Location:
Denver, Colorado
Founded:
2018

Co-founder and CEO Joe Bagan sees a wide-open road to dynamic growth in contract pharmaceutical manufacturing.

Bagan’s career path started in cable and telecom, the veered into bioscience. “I’ve been in life sciences for about 15 years now,” says Bagan.

He had previously teamed with Mark Spiecker, STAQ president, to start Sharklet Technologies, an Aurora-based biotech firm that sold to a Chinese medical device manufacturer in 2017. The duo partnered with Chief Pharmacist and COO Jeff Hval to start STAQ the next year. Hval previously owned a pharmacy on the Front Range.

Photos courtesy STAQ Pharma

After two years of planning and construction, the company’s 18,400-square-foot 503B manufacturing facility came online in June 2020 following FDA-mandated cGMP certification. Bagan says the investment was “significant.”

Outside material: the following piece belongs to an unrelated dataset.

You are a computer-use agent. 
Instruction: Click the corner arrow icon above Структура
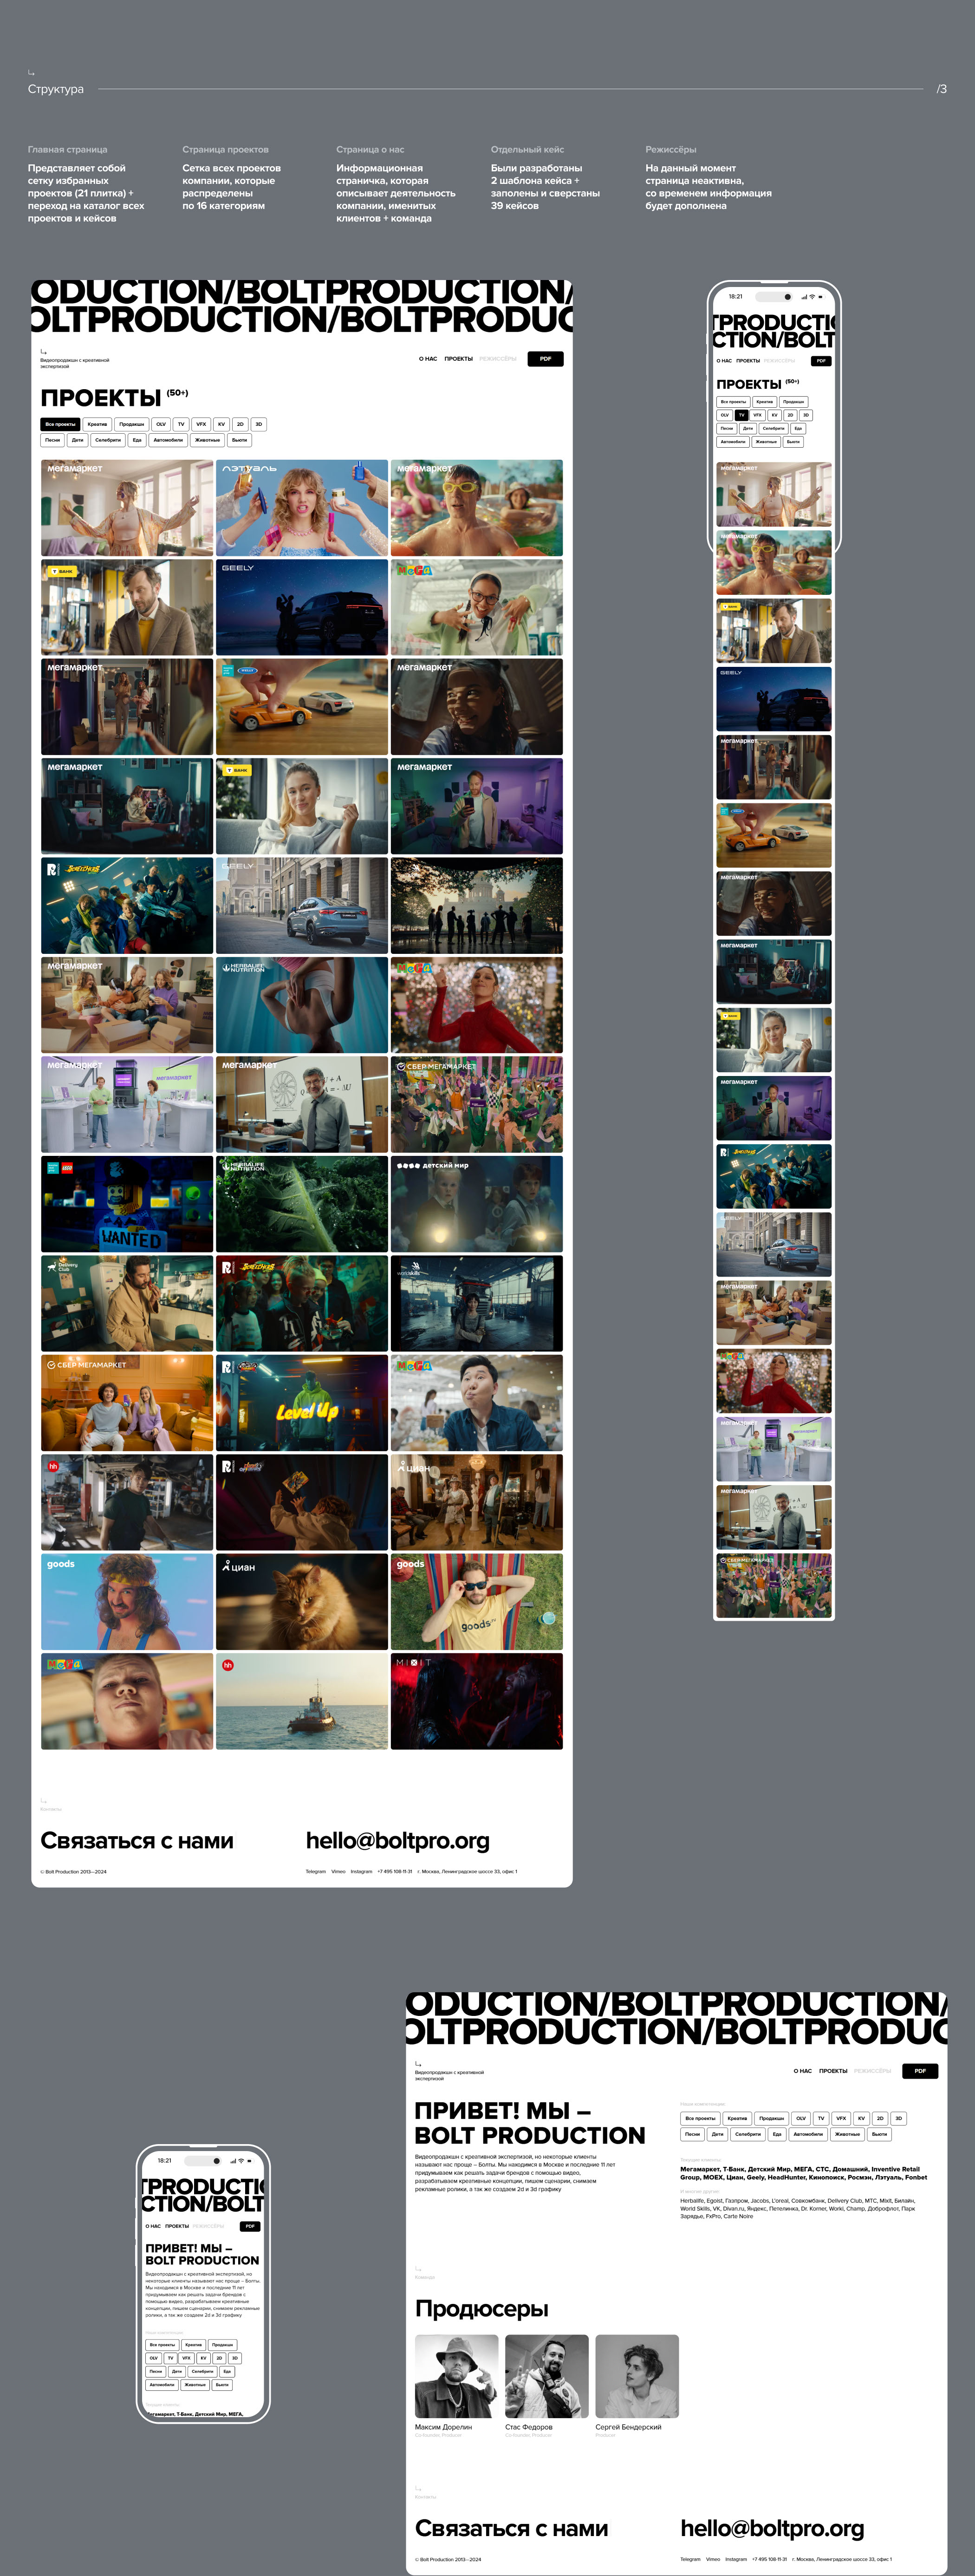click(31, 73)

“There’s an actual physical requirement you have to build to, so we had to make sure our facility was designed to meet the cGMP standards, then we had to build it to cGMP standards, then you have to recruit your team and build your processes all around the cGMP standards.”

The talent wasn’t lacking, he adds. “Finding people wasn’t as hard as I thought it would be.”

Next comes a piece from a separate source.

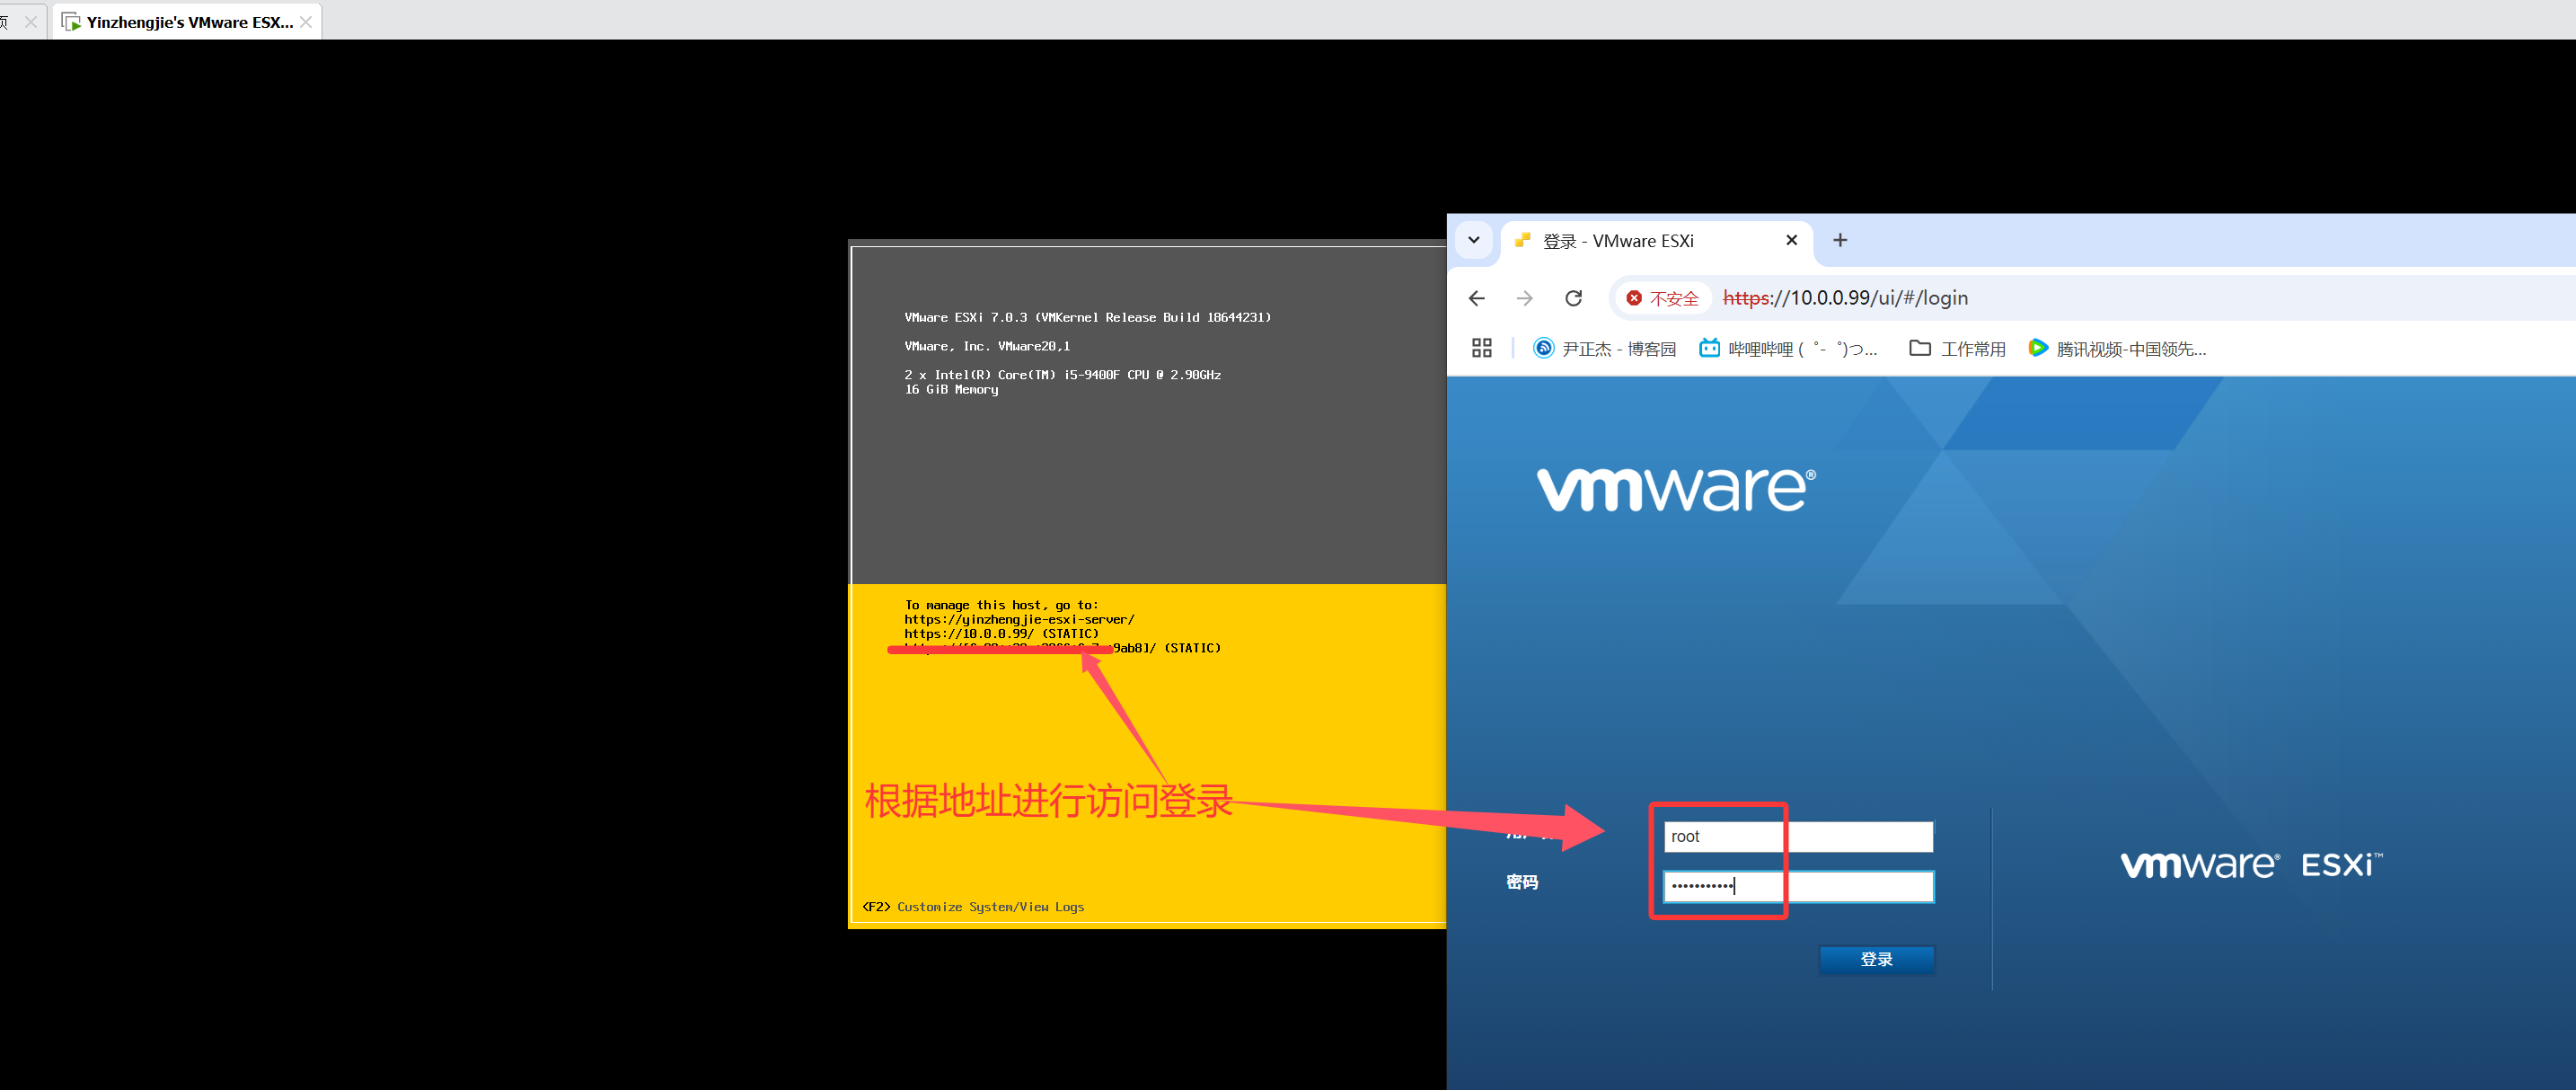
Task: Close Yinzhengjie's VMware ESXi VM tab
Action: pos(306,21)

As a 503B manufacturer, the company brings scale and automation to pharmaceutical production. “The 503B is a relatively new industry in the U.S.,” says Bagan, noting that the legislation that allowed for human drug compound outsourcing facilities passed in 2013, but FDA didn’t finalize rules until 2016.

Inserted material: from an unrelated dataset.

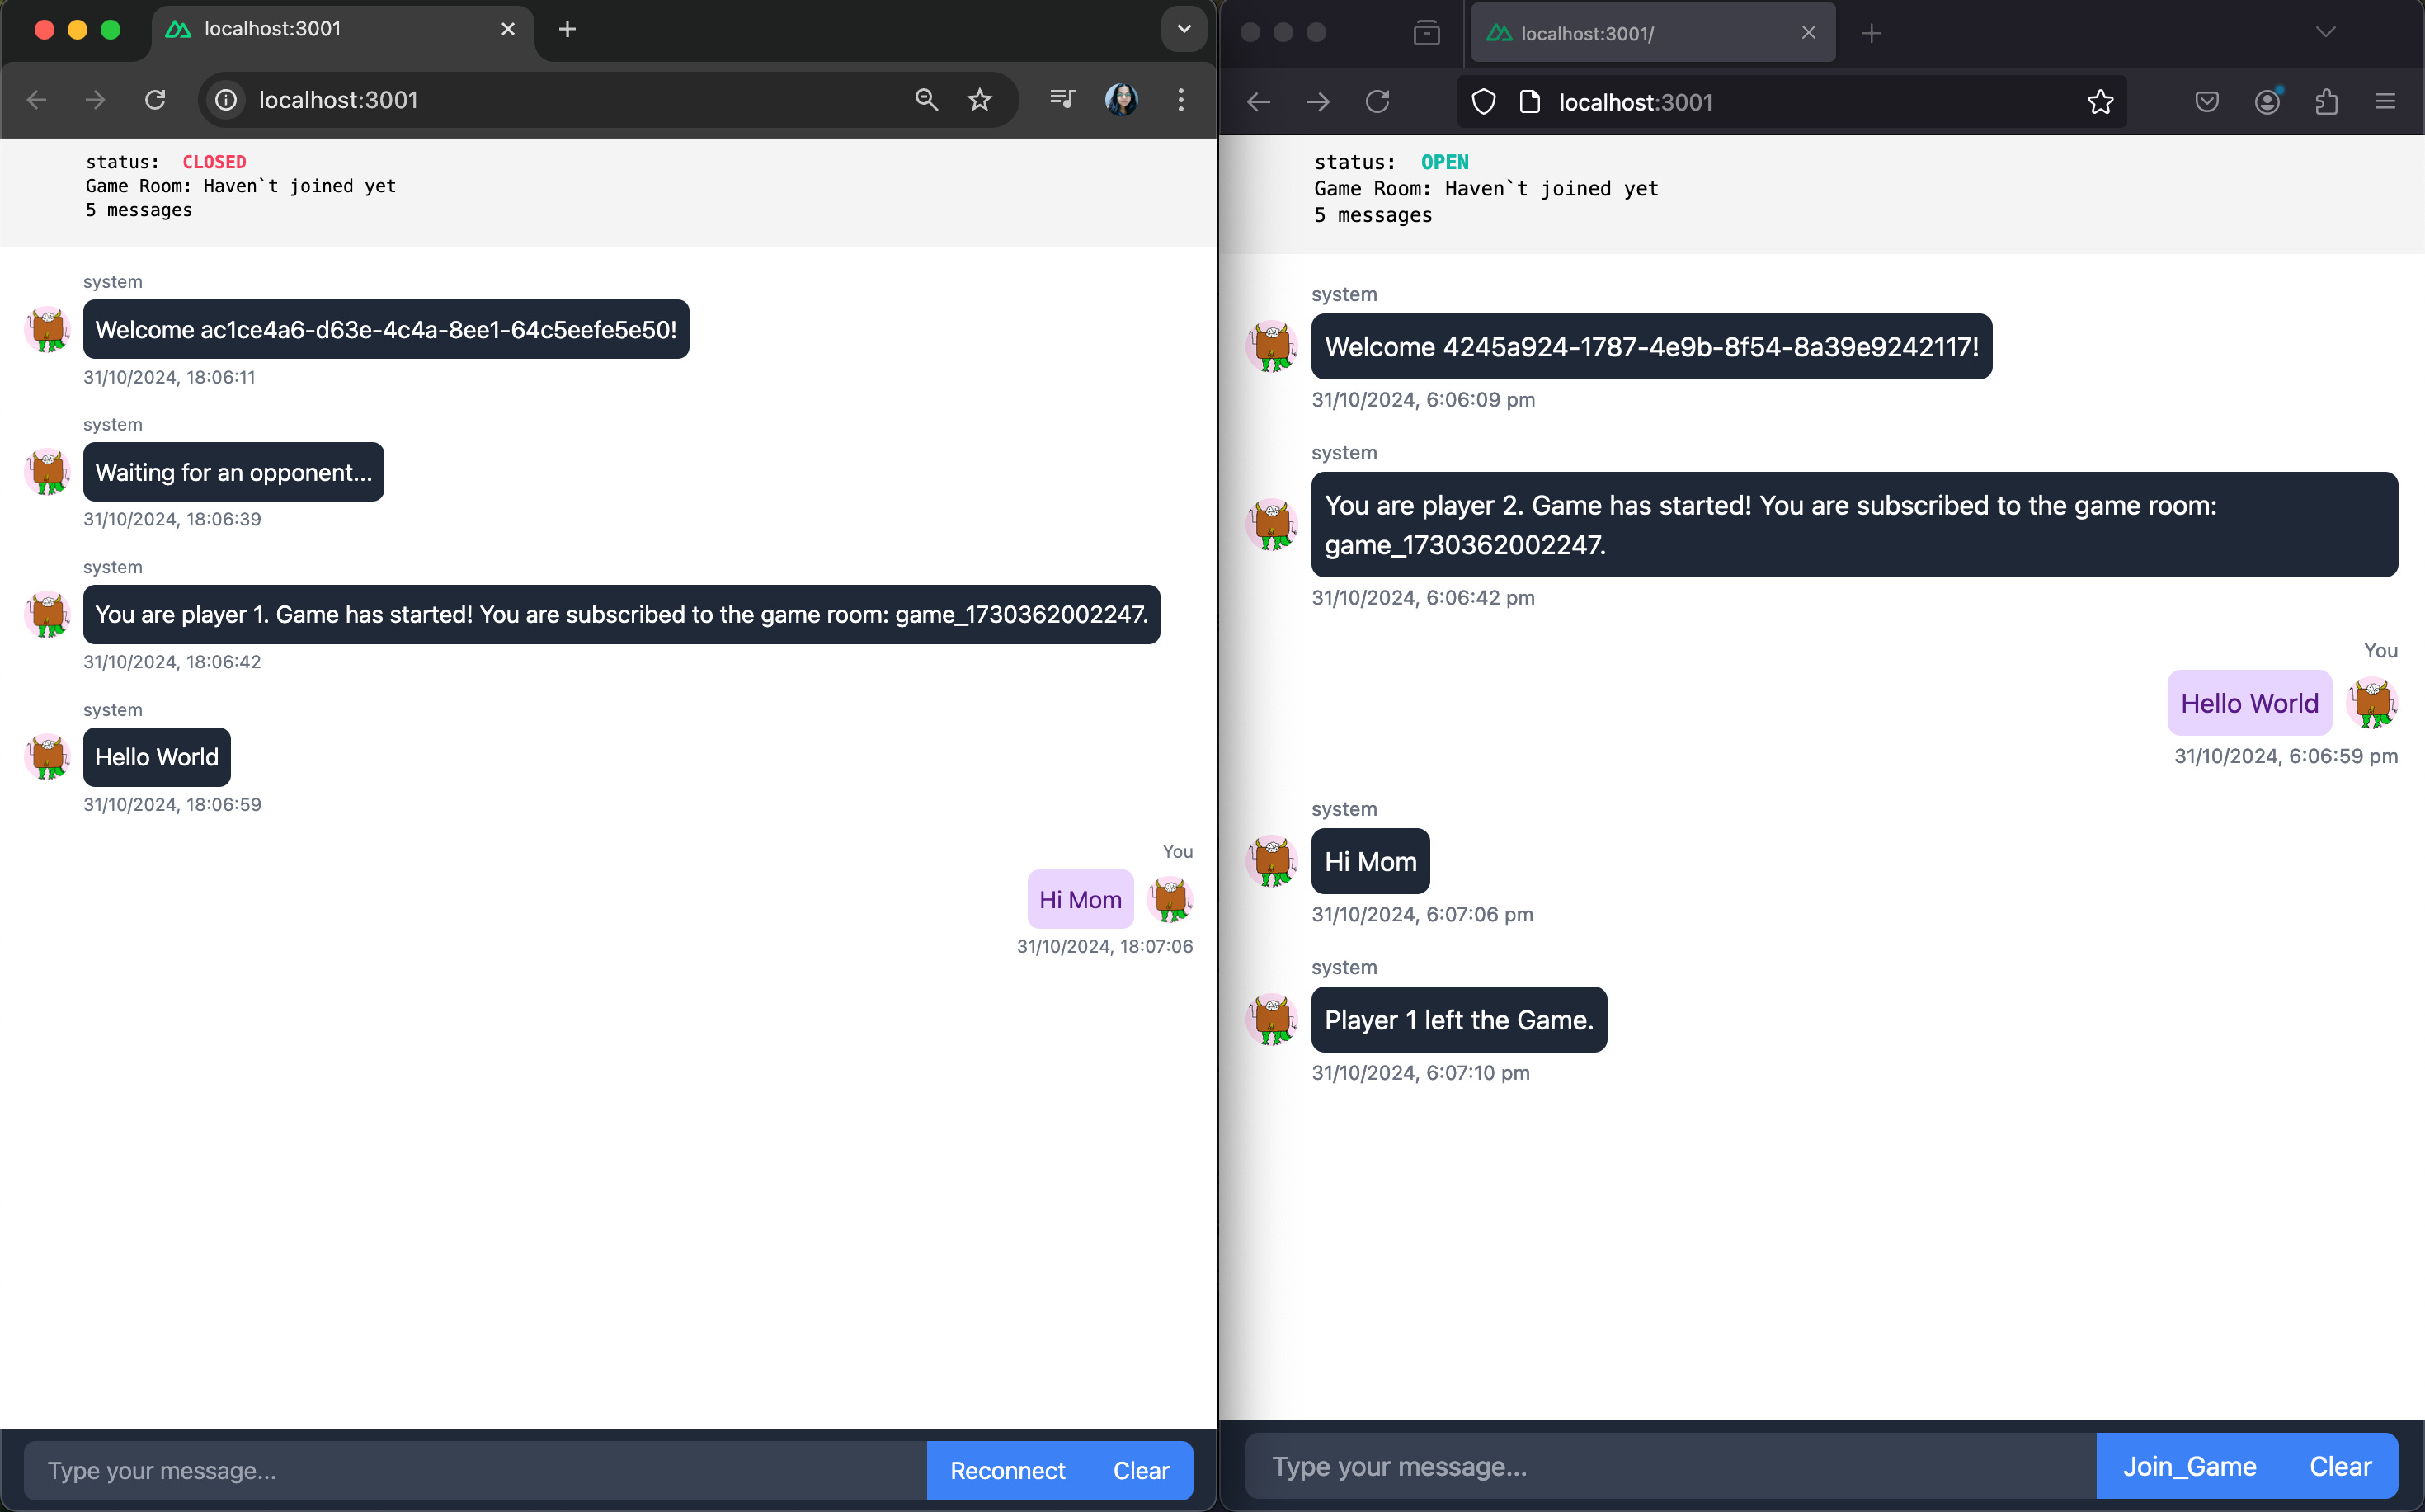The height and width of the screenshot is (1512, 2425).
Task: Save to Pocket in Firefox toolbar
Action: pyautogui.click(x=2207, y=102)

“Our specialty is in sterile, aseptic processing,” says Bagan. “The real skill set here is to be able to take either active pharmaceutical ingredients, which is like a powder, and mix it, put it through a sterile process, and maintain sterility all the way to a finished product.”

That makes for rigorous operating procedures, he adds. “Our people are fully gowned. We have ISO 5 aseptic filling spaces where we actually do our work, and those are hard standards to meet.”

STAQ’s focus on packaged syringes, pain pumps, bags, and other liquid delivery platforms “was strategic, because there are very few of us who focus on the sterile preparations market in the United States. We need a lot more of us. COVID’s put a nice exclamation point on our inability in the country to manufacture protective equipment, pharmaceuticals, and basic medical devices. We’re seeing a lot of energy now making sure places like ours grow and get bigger in scale, so that when we have issues like we did with COVID, we’re able to keep things moving.”

“We made a big commitment to automation in this facility,” says Bagan, highlighting robotic syringe fillers that will come online in the near term. “With that commitment to automation comes being able to scale up.” At full buildout in Denver, STAQ will have the ability to fill 30,000 syringes daily.

Orders typically range from 100 to 5,000 doses, which Bagan calls “a sweet spot” for the company. The market consists of “hospitals, healthcare centers, ambulatory surgery centers — anywhere you need a whole suite or operating room, emergency room, or ICU preparations.”

The market for 503B outsourcing is national, but each state has different licensing procedures and requirements. STAQ is now operational in eight states, with an eye on all 50. “We’re working every day to get licensed in more [states],” says Bagan.

STAQ investors include several hospitals, the CU Healthcare Innovation Fund, and Columbus, Ohio-based Rev1 Ventures, as well as angels.

Challenges: With FDA inspections in the rear-view mirror as of early September, the main challenge is state-by-state licensing. “Our plans are to grow significantly,” says Bagan. “They’re metered by state licensing.”

Opportunities: Bagan points to the country’s big population centers and medical and hospital systems and groups as drivers of future growth, noting that 503Bs represent a “growing and thriving industry segment.” He points to a recent deal with Premier, a Charlotte-based group purchasing organization (GPO) for hospitals and other medical providers.

STAQ’s business plan involves expansion to other regions. “I want to open another one of these facilities,” says Bagan. “I think we need more of these on U.S. soil.”

Needs: Employees. Bagan envisions the Denver staff more than doubling to about 75 by the end of 2021.

STAQ is also in the process of raising more capital to build additional facilities. “These take a while to build,” says Bagan. “It’s not like I can decide today that I want another facility and it’ll be up and running in six months. It doesn’t work that way. I have to be thinking, ‘Where will I be two years from now and will I need another facility then?’ I think I will.”